WORK TO DO:
Pick out every line of the records that contains the word "dropdown", and copy each one. Only matches with the same letter case count.

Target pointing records
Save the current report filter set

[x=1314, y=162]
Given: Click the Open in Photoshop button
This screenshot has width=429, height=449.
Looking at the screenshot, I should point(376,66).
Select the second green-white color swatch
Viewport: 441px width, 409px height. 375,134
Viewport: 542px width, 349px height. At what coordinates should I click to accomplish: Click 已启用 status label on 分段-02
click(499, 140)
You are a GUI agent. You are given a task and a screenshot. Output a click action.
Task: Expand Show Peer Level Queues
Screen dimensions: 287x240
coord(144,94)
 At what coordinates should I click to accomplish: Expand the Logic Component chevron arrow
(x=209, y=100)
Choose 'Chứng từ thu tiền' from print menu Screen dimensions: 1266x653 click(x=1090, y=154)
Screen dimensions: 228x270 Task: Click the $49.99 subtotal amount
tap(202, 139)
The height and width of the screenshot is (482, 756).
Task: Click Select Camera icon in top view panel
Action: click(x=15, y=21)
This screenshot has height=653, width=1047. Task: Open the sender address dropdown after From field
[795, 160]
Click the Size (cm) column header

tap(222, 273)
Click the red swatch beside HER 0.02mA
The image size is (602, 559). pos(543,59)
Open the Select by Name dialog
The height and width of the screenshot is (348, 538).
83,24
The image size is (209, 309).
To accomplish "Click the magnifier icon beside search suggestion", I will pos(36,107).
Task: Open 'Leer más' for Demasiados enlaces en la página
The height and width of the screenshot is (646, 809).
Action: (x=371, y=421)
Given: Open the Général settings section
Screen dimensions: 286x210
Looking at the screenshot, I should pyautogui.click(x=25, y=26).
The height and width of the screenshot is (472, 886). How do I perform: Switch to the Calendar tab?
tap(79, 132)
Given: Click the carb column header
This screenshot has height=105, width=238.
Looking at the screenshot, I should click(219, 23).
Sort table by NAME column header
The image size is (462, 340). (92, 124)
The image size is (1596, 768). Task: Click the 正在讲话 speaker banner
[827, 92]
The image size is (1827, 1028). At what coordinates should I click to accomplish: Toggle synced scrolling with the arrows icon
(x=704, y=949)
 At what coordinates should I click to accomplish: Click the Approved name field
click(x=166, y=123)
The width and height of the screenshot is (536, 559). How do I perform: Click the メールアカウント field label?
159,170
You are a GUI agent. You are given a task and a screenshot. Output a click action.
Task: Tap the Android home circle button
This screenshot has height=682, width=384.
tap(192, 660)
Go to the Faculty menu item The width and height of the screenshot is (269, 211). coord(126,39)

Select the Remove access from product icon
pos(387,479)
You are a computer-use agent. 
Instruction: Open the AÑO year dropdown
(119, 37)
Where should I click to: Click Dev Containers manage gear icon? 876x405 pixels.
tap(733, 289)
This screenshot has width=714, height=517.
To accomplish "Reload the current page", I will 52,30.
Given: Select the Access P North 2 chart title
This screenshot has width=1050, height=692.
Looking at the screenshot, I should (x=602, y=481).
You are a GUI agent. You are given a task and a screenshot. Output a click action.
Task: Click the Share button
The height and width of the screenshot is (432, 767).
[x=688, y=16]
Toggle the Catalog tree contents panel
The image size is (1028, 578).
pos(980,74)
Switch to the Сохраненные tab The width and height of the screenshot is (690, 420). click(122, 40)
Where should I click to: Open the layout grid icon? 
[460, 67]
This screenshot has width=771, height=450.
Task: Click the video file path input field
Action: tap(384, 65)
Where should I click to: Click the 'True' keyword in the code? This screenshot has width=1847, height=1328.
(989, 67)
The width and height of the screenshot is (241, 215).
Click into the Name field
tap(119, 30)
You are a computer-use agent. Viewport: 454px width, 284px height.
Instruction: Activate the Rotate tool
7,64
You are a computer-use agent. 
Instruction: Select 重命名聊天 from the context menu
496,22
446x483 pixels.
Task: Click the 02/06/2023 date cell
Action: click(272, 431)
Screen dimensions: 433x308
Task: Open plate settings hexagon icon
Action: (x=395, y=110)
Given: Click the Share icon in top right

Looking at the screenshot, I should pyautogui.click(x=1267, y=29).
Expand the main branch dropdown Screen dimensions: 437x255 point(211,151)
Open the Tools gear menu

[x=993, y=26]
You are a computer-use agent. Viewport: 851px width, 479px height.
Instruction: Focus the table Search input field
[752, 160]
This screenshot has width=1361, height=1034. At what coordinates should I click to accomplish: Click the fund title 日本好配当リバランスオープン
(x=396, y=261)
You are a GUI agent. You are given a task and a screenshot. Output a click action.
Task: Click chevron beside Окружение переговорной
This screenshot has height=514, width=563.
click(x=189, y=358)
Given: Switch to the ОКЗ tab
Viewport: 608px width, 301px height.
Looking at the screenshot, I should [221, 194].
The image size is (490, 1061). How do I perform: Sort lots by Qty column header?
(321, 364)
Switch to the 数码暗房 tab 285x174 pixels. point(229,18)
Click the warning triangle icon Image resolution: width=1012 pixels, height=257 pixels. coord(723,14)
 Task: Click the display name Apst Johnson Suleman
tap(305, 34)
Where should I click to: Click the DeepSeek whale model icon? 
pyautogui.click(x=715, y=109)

REPLY TO THE EXERCISE:
This screenshot has height=653, width=1047. Task: Open the sender address dropdown after From field
Instruction: Open the AÑO year dropdown
Expand the main branch dropdown Screen dimensions: 437x255 point(211,151)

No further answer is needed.